I won’t dwell on this. But, if Clason is right, those of us who own companies have a special means through which to save. He seemingly did not have a second meaning in mind, although he makes me think we may also owe our success to our maker. Then again, perhaps there is a third interpretation. Maybe those of us who own big companies need to acknowledge that any big success we may have had in business has come largely as a result of our employees. If this is true, we may need to reward them with some degree of ownership.
ESOPs are employee benefit plans currently covering nearly 14 million employees in the U.S. Many believe the strongest argument for these plans stems from the notion that ESOPs lead to forced savings for employees. This can be very important, when it is reported that 56 percent of Americans have less than $10,000 saved for retirement, and 42 percent of millennials have not even begun saving for their later years.
The obvious absence of savings indicates that just the mere step of starting to prepare for retirement is a significant barrier for many people. Could an ESOP start a small yet steady savings option for retirement and turn our population’s futures right-side up? With the implementation of an ESOP, employees are essentially forced into saving because the share allocations come as long as the employees are employed and as long as there is stock left to give to the workers — employees don’t need to decide whether or how much to contribute. For this reason alone, the savings potential is much higher; in addition, the allocations often amount to a higher percentage of an employee owners’ salary than contributions to a normal retirement plan, such as a 401(k) would. Of course, the employees get all of their salary as well. But, most importantly, ESOP companies are somewhat more likely to offer secondary retirement plans than conventional companies are to offer any plan.

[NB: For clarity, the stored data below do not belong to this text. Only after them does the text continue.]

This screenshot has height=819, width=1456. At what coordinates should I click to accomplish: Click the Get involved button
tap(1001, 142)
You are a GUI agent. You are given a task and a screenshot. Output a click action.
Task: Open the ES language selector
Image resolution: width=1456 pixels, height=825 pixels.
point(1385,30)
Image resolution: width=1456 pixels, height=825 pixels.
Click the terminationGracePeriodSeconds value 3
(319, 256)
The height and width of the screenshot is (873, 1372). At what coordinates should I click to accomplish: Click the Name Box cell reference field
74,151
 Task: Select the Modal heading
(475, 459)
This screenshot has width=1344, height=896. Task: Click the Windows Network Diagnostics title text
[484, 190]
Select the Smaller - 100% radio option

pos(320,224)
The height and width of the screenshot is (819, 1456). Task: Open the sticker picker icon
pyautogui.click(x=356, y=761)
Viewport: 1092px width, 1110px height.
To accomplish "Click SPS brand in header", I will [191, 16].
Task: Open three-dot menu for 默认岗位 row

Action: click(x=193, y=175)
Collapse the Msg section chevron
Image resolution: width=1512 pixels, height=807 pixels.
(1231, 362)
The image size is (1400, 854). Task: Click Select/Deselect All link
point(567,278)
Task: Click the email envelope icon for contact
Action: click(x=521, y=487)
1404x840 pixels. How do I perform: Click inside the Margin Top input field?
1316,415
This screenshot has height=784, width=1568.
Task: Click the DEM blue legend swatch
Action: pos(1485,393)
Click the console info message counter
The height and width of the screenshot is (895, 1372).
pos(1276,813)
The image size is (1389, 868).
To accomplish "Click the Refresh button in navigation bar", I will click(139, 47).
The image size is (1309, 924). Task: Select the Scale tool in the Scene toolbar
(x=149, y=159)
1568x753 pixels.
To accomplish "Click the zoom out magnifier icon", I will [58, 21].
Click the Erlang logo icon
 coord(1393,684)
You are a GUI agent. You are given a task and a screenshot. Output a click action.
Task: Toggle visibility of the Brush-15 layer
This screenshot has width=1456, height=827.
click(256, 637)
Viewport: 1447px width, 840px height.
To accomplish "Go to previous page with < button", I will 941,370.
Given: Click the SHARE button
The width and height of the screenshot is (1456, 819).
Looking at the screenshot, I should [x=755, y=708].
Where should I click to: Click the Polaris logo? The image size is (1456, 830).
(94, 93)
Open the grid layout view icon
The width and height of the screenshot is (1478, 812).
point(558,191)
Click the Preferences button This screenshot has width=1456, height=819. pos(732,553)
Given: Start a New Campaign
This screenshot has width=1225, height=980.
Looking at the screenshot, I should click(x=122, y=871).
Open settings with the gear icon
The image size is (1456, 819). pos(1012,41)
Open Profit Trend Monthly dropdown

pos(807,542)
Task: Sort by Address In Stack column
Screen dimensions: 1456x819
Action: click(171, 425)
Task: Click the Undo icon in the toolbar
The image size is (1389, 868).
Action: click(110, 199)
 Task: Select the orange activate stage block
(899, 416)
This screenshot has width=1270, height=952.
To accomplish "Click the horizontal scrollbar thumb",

The ESOP is an economic model that is slowly taking root in the U.S. economy. In theory, the idea of employees receiving ownership in their company suggests an economic model that could increase employee retention ratios and bring companies closer to their overarching goals. Yet the most revolutionary consequence of the ESOP might be to pull our nation out of the potential fateful future of employees working for 50 years, intending to retire at 70, and having a bare savings account to withdraw from.
Should more companies apply what Louis Kelso described, by focusing on valuing their employees as respectable partners instead of paid labor? I think so. ESOPs lighten the burden of an economic system that is dominated by a minority. They have the ability to bring greater productivity to an economy that has recently seen little increase in output per person. In the end, employee ownership is right because it honors the dignity of those who work for our companies and create much of the value.
John Hoffmire is director of the Impact Bond Fund at Saïd Business School at Oxford University and directs the Center on Business and Poverty at the Wisconsin School of Business at UW-Madison. He runs Progress Through Business, a nonprofit group promoting economic development.